Let me give you an example. Brain scans are images - the type of complex data I'm talking about. Images are not data sets with clear structures like the variables in an Excel file or database. So how can we more efficiently analyse an image correctly and consistently to predict health outcomes, such as the risk of the recurrence of stroke?
That's where machine learning is really useful. Usually images are reviewed manually by specialists who assess them individually. But with neural networks or more specifically, deep learning, you can train an algorithm by showing it images of what you want to identify over and over again until it has seen enough to be able to decide by itself. The algorithm learns by being exposed to examples and then reapplies this understanding to new images to predict outcomes, like the probability of experiencing a cardiovascular event in the next five years for example.
What kind of activities will the new program undertake?
The Global Data Analytics Program will act as a hub, providing methodological guidance, services and training focused on machine learning and visual analytics methods that are aligned with our overall Strategy 2025 goals.
One area we'll be looking at is enabling us to predict health events in a more accurate manner. If you can identify that someone has a strong predictor for stroke, you can act on that prediction and potentially avoid the event. We're not trying to replace doctors, but instead help the health system accurately monitor the risks faced by patients. For example, by triaging and identifying patients at risk and then you can develop a special protocol to look after them so that they have better outcomes.
Going back to the brain scan example, if you can automate the measurement of things like how much bleeding there was in the brain to measure the impact of the stroke, then you're better able to know how to deal with that patient. It just makes things much more efficient.
At the moment, we're mapping a list of current activities to understand what people are doing and what they are interested in. As mentioned, we'll be exploring the use of machine learning in brain scans. We're also looking at how we can improve trial efficiency by identifying patterns of data quality that are problematic. Another area we are looking at is the use of natural language processing. This involves using text as information and input into algorithms, as opposed to having a person manually read and code everything. For example, SMARThealth's algorithm uses clinical guidelines to develop treatment recommendations based on a patient's data. These guidelines are constantly updated and are made up of a lot of words. We'd like to be able to automatically extract the information contained in the new clinical guidelines to update our risk assessment algorithm.
We're also interested in looking at using machine learning to identify clusters of multi-morbidities. For example, are there people who tend to have diabetes and another chronic condition? We'd like to use machine learning to try to understand how those morbidities interact and their potential clinical outcomes.
What would you like the program to achieve in the long-term?

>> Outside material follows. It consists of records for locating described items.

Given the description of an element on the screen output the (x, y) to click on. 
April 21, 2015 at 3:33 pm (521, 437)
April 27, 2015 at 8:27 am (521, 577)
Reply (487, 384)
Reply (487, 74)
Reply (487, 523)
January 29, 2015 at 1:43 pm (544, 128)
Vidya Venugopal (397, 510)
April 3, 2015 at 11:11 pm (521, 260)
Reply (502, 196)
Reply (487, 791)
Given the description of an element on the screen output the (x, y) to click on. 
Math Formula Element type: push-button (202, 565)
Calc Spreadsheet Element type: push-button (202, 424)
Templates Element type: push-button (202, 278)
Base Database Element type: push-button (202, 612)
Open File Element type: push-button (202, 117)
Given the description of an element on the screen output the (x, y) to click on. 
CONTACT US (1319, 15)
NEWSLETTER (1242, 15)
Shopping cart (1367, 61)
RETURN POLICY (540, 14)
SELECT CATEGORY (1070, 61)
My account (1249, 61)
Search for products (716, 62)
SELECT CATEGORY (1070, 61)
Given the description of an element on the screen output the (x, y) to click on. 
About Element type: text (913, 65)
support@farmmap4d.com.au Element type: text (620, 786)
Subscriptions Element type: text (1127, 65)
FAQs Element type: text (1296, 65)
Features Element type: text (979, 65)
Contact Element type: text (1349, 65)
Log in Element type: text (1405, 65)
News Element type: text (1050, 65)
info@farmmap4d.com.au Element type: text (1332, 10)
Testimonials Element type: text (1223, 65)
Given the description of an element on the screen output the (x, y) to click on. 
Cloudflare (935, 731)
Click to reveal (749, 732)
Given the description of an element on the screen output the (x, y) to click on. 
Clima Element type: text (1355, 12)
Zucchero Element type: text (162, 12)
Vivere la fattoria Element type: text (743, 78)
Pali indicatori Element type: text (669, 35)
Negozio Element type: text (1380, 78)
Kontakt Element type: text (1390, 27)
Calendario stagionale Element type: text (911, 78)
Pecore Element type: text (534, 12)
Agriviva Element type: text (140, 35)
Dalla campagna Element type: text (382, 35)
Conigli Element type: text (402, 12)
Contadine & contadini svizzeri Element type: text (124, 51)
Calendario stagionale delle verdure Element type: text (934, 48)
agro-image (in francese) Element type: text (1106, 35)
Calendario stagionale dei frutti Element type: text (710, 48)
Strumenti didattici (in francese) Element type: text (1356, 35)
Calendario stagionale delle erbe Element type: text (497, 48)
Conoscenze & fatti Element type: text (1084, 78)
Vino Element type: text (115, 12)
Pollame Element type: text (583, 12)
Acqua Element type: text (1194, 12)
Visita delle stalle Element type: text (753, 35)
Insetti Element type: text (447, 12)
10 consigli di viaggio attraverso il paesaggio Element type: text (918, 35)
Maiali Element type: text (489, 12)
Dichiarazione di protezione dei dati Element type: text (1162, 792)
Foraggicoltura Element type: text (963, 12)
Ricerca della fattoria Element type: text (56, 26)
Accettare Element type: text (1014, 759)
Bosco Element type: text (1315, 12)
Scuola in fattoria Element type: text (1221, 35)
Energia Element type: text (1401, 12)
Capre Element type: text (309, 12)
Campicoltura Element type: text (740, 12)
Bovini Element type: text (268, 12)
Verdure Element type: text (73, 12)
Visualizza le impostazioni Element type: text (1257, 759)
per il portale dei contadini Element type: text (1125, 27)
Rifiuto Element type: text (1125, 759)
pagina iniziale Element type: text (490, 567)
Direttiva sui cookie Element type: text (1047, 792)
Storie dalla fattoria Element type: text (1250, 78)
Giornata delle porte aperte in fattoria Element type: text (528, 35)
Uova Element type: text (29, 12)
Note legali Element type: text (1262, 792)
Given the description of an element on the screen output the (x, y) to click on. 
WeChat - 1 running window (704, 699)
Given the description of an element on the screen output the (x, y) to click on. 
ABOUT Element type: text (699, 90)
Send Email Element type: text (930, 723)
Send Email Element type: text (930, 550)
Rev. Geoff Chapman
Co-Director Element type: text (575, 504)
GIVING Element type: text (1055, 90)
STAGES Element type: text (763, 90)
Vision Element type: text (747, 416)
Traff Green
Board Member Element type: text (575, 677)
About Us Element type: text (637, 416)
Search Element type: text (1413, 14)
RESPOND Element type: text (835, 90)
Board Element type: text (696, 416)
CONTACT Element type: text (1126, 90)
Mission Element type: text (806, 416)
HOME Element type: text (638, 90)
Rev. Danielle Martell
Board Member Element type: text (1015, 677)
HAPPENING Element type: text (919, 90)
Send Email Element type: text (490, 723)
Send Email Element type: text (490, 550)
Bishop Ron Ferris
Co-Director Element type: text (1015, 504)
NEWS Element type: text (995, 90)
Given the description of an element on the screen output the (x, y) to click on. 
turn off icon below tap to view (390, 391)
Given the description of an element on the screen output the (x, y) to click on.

I want us to be in a position where we are aware of the latest machine learning methods and are competent and comfortable applying them to a range of areas where they are relevant and can add value in improving health outcomes. For this, we'll need to add capacity by hiring experts, linking them to others in the Institute and integrating machine learning and visual analytics methods across our research portfolio.
I want us to be better at how we visualise the data we are reporting on. We produce tables and listings, but I'd like to see us be able to visualise our research data in an interactive manner so that the investigator on the study can see their data as the study progresses using machine learning, of course without compromising the integrity of the study or unblinding participants. We don't want to compromise privacy so we'll need to tighten how we store and access our data. We'll also need to standardise our data more and create an online repository.
Ultimately, I hope that the Global Data Analytics Program leads to more efficient trials being conducted at the Institute, better targeted treatments by identifying individuals that are the most likely to respond, and new prediction algorithms that help prevent patients from developing life-threatening medical conditions.